■ **Problème à résoudre**
D'après le texte sur la pédale SCF Gold, en quoi consiste la première étape du circuit ?

■ **Texte cité**
══════════

Je termine ce test par le réglage Input Gain qui est selon moi le gros point fort de la SCF Gold. Le fabricant danois a placé ce réglage afin de contrôler le niveau d’entrée de la pédale. La première étape du circuit est un pré-ampli haute fidélité qui restitue l’intégralité du spectre de la guitare encore une fois avec une certaine musicalité. Le réglage du gain de ce pré-ampli permet d’ajuster parfaitement la résistance de sortie des micros de la guitare à l’entrée de la pédale afin de toujours attaquer le circuit à un niveau correct. J’ai pu tester l’efficacité de ce réglage avec d’un côté ma Fender Telecaster et ses micros simples bobinage très vintage et de l’autre ma Les Paul Custom et son kit EMG 81 et 85 et leur résistance de sortie assez élevée. Mais on peut aussi l’utiliser pour faire saturer l’étage d’entrée de façon à obtenir une légère saturation analogique très agréable. C’est dans cette utilisation que j’ai préféré ce réglage. Une saturation analogique obtenue en poussant le niveau d’entrée d’un pré-ampli est quelque chose d’inimitable et de très musical. La course assez longue du réglage Input Gain permet d’amener la juste quantité de saturation et de grain, c’est très bien pensé. La qualité de ce pré-ampli est bien perceptible dans le niveau de dynamique assez énorme de la pédale. Qu’on caresse le cordes ou qu’on maltraite la guitare en lui rentrant dans la tronche avec une certaine violence, la pédale ne bronche pas et restitue chaque variation d’intensité avec précision.

══════════

■ **Extraits de lignes**
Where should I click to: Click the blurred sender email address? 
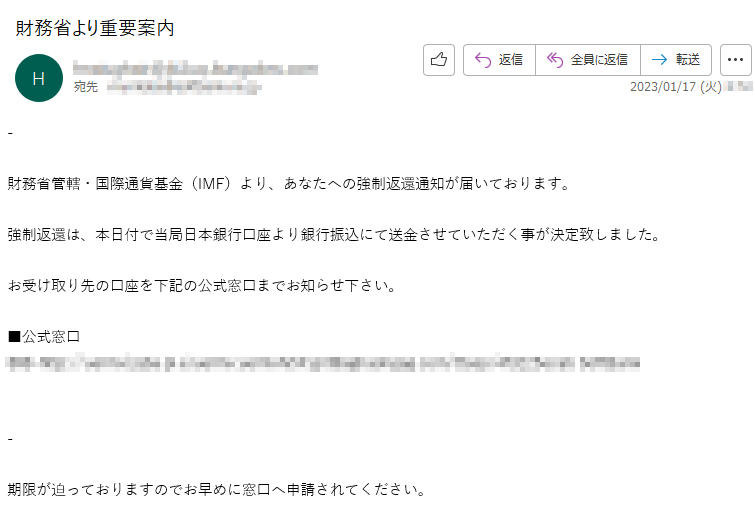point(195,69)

══════════

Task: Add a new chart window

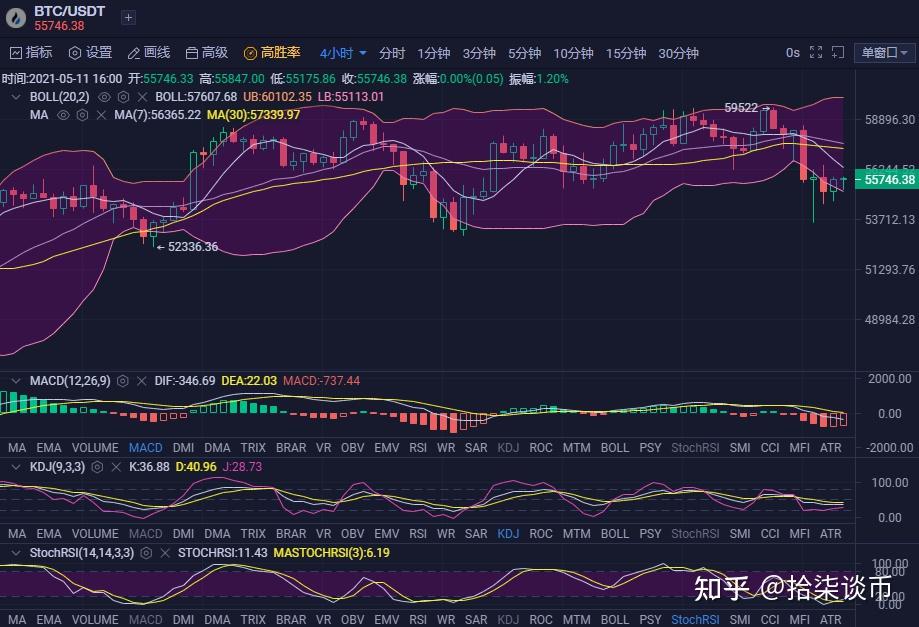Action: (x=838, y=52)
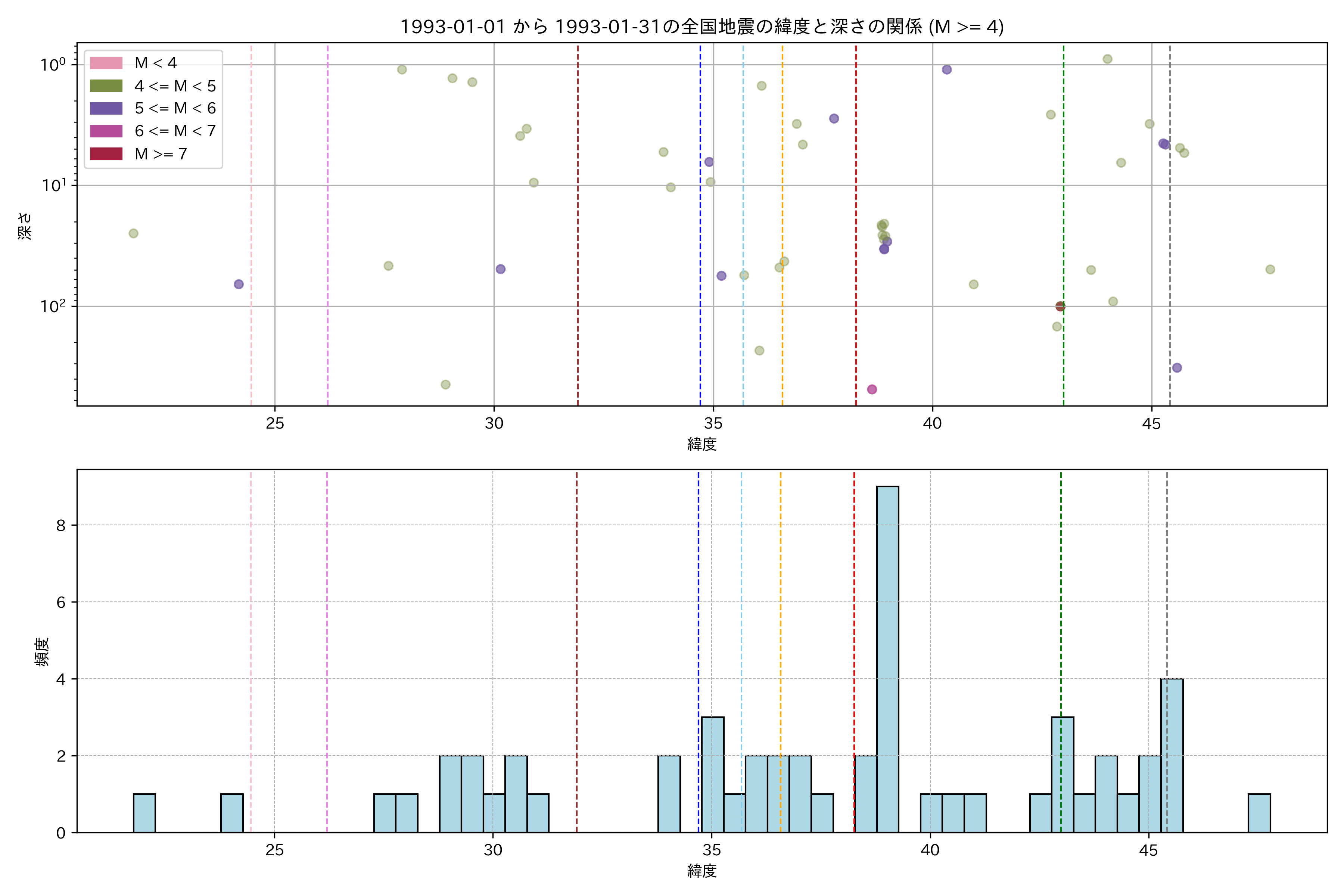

══════════

■ **Corrigé de l'exercice**
C'est un pré-ampli haute fidélité qui restitue l'intégralité du spectre de la guitare.